Os milagres que Cristo fez eram suficientes para manifestar-lhe a divindade, num tríplice ponto de vista: Primeiro, pela natureza das próprias obras, que ultrapassam todo o poder da virtude criada, e por isso não podiam fazer-se senão por virtude divina.
Por isso dizia o cego depois de haver recuperado a vista: “Jamais se ouviu dizer que alguém tenha aberto os olhos a um cego de nascimento. Se este não fosse de Deus, não poderia fazer nada” (Jo 9, 32-33).
Em segundo lugar, pelo modo de fazer os milagres, isto é, porque os fazia como com próprio poder, e não orando, como outros.
Por isso diz o Evangelho que “saía d’Ele uma virtude que curava a todos” (Lc 6, 19); pelo que se torna claro, como diz São Cirilo, que “não recebia poder alheio senão que, sendo Deus por natureza, manifestava o seu próprio poder sobre os enfermos e por isso fazia incontáveis milagres”.

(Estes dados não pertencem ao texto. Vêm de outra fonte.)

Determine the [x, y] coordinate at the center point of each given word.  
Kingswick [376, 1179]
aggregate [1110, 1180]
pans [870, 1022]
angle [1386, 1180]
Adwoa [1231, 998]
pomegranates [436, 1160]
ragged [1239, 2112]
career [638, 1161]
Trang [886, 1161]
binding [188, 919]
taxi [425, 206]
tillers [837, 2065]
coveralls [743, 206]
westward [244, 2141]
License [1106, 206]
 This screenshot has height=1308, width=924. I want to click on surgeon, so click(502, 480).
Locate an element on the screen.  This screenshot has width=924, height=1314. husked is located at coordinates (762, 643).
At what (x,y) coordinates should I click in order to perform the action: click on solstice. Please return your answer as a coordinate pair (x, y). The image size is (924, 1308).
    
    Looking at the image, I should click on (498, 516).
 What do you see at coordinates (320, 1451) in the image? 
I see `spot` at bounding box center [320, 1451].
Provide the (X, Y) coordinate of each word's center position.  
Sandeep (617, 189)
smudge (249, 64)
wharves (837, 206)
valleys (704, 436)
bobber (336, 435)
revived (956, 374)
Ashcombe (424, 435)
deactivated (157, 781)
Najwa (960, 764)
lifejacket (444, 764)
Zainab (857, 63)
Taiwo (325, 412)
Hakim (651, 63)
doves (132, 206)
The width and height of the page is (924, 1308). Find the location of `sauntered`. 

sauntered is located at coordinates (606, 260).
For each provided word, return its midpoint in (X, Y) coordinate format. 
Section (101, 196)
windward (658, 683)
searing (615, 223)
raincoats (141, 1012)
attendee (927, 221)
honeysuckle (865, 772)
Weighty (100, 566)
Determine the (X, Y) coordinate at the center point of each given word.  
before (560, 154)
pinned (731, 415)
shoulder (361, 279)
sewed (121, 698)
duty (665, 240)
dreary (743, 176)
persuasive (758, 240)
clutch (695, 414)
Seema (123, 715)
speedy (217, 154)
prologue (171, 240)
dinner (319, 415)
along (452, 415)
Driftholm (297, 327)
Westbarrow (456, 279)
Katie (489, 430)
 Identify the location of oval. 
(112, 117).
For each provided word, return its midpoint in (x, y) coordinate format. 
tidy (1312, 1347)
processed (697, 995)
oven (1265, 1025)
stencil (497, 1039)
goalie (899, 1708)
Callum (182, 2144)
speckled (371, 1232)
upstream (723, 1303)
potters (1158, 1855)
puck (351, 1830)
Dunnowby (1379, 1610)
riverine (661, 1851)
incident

Por esta razão, sobre aquilo: “Expulsava com uma palavra os espíritos e a todos que se sentiam mal os curava” (Mt. 8, 16), diz Crisóstomo: “Observa quão grande é a multidão de homens curados que os evangelistas indicam, sem contar cada cura em separado, senão abraçando em uma só palavra um indizível oceano de milagres”.
E por isso manifestava que tinha virtude igual à de Deus Pai, segundo aquilo: “O que o Pai faz, o faz igualmente o Filho” (Jo 5, 19); e no mesmo lugar: “como o Pai ressuscita os mortos e lhes dá vida, assim também o Filho aos que quer lhes dá a vida” (v. 21).
Terceiro, pela doutrina mesma em virtude da qual se afirmava Deus, a qual, se não fosse verdadeira, não seria confirmada por milagres feitos pelo seu poder divino.
Por isto se diz no Evangelho: “Que nova doutrina é esta? Porque Ele põe preceito com império até aos espíritos imundos e estes Lhe obedecem!” (Mc 1, 27).